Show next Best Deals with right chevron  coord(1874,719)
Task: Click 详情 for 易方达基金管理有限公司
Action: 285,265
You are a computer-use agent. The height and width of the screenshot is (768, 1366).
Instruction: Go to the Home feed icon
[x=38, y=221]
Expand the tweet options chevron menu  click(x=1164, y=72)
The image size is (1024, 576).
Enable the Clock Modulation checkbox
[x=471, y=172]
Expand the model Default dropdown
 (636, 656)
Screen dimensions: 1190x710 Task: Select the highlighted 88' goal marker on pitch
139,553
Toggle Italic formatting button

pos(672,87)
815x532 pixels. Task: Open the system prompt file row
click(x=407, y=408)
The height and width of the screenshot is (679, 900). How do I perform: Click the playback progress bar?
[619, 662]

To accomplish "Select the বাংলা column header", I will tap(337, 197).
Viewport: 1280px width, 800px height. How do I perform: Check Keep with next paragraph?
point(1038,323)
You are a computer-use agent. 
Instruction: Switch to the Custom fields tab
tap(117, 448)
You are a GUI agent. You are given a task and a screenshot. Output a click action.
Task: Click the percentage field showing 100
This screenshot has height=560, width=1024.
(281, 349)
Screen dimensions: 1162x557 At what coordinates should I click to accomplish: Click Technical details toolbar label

• Your objective: Give all the records above again, wording unchanged.

• Response to this exercise:
Show next Best Deals with right chevron  coord(1874,719)
Task: Click 详情 for 易方达基金管理有限公司
Action: 285,265
You are a computer-use agent. The height and width of the screenshot is (768, 1366).
Instruction: Go to the Home feed icon
[x=38, y=221]
Expand the tweet options chevron menu  click(x=1164, y=72)
The image size is (1024, 576).
Enable the Clock Modulation checkbox
[x=471, y=172]
Expand the model Default dropdown
 (636, 656)
Screen dimensions: 1190x710 Task: Select the highlighted 88' goal marker on pitch
139,553
Toggle Italic formatting button

pos(672,87)
815x532 pixels. Task: Open the system prompt file row
click(x=407, y=408)
The height and width of the screenshot is (679, 900). How do I perform: Click the playback progress bar?
[619, 662]

To accomplish "Select the বাংলা column header", I will tap(337, 197).
Viewport: 1280px width, 800px height. How do I perform: Check Keep with next paragraph?
point(1038,323)
You are a computer-use agent. 
Instruction: Switch to the Custom fields tab
tap(117, 448)
You are a GUI agent. You are given a task and a screenshot. Output a click action.
Task: Click the percentage field showing 100
This screenshot has height=560, width=1024.
(281, 349)
Screen dimensions: 1162x557 At what coordinates should I click to accomplish: Click Technical details toolbar label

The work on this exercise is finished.